David Frankel's follow-up reunites Meryl Streep, Anne Hathaway, and Emily Blunt in what Disney is positioning as the prestige comedy event of the summer. But the real story isn't the returning cast—it's the parade of industry figures, celebrities, and influencers who apparently moved heaven and earth to appear alongside them.
The cameo arms race
According to reports, the film is stuffed with appearances from fashion icons, journalists, athletes, and the broader celebrity ecosystem that now orbits the industry. The specifics remain under embargo, but the sheer volume suggests a production that became, at some point, less about storytelling than about access management. When everyone wants in, the question becomes not who to include but who to disappoint.
This marks a significant shift from the original, which featured precisely zero fashion-world cameos because, frankly, the fashion world wasn't sure whether it was being celebrated or mocked. Anna Wintour famously attended the premiere with a sense of bemused tolerance. The industry's relationship with the film has since evolved from wariness to wholesale embrace—Runway magazine merch is now worn unironically at Fashion Week.
What changed in twenty years
The answer is everything. Fashion in 2006 was still a gatekept kingdom where editors wielded genuine power and designers showed collections to rooms of buyers, not Instagram followers. The industry Miranda Priestly terrorized no longer exists in the same form. Print is diminished. Influencers have seats at shows. The Met Gala is a content opportunity. The mystique that made Priestly frightening has been replaced by something more democratic and, inevitably, less interesting.
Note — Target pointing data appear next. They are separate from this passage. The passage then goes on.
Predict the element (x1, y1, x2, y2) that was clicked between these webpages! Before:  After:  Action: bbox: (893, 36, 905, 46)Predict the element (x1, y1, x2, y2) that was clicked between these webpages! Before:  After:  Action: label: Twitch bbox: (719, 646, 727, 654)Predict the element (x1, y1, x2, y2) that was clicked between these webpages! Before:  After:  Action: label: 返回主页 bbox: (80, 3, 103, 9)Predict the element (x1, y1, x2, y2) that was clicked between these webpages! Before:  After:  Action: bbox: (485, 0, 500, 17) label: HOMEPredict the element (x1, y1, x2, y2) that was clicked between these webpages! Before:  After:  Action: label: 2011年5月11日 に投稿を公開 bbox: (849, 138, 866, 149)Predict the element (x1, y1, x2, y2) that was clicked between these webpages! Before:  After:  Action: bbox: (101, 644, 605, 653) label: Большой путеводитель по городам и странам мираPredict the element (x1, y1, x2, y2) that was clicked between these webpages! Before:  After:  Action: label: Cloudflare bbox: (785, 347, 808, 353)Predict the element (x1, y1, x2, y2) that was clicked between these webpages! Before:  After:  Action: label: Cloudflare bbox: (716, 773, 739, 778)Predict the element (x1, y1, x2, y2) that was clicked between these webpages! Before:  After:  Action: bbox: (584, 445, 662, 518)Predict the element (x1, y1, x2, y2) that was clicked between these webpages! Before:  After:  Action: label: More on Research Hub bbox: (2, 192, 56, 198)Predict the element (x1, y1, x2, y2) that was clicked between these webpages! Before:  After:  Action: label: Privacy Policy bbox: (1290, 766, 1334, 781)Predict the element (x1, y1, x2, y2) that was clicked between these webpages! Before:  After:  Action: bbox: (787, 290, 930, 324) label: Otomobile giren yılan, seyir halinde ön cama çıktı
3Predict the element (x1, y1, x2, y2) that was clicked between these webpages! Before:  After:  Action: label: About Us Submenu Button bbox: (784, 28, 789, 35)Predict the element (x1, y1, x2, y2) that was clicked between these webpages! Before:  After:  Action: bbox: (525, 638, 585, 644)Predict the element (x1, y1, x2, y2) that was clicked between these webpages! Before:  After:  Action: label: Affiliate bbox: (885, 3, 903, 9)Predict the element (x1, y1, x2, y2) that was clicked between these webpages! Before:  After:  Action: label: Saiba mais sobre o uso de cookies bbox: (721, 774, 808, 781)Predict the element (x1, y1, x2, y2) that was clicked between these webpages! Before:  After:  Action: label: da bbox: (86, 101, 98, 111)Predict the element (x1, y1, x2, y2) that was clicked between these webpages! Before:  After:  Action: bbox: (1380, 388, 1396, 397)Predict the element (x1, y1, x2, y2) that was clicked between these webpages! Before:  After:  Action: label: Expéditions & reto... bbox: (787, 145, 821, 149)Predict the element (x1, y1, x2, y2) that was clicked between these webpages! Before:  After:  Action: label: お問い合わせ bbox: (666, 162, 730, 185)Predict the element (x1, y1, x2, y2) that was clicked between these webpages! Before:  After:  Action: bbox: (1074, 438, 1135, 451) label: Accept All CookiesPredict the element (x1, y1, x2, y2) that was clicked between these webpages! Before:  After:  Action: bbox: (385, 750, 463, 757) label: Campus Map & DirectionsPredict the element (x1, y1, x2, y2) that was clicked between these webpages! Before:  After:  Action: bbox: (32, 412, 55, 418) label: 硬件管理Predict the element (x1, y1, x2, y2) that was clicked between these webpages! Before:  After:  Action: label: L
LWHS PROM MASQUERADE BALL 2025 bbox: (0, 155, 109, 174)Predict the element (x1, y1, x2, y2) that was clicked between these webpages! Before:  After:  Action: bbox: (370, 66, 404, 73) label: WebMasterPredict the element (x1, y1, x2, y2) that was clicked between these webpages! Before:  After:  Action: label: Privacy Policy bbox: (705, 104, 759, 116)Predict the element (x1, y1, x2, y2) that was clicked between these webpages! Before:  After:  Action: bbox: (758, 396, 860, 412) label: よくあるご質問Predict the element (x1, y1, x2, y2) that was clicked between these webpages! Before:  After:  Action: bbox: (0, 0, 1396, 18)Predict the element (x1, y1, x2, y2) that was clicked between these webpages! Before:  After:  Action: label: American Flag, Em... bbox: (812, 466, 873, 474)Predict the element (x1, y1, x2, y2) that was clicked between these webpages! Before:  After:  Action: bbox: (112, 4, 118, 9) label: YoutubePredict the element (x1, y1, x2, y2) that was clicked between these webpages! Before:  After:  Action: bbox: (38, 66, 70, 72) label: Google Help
A sequel set in this landscape faces an impossible task: satirizing an industry that has already satirized itself into submission. The cameo-stuffed approach suggests the filmmakers chose a different path—celebration dressed as comedy, a victory lap for an ecosystem that won by surrendering its pretensions.
Our take
There's something melancholy about the fashion establishment queuing up to appear in a film that once made them squirm. It suggests an industry so hungry for relevance that it will embrace any reflection, even an unflattering one, as long as it confirms that people are still watching. The original Devil Wears Prada succeeded because it understood that fashion's power came from exclusivity. The sequel, by including everyone, may accidentally prove that the power is gone.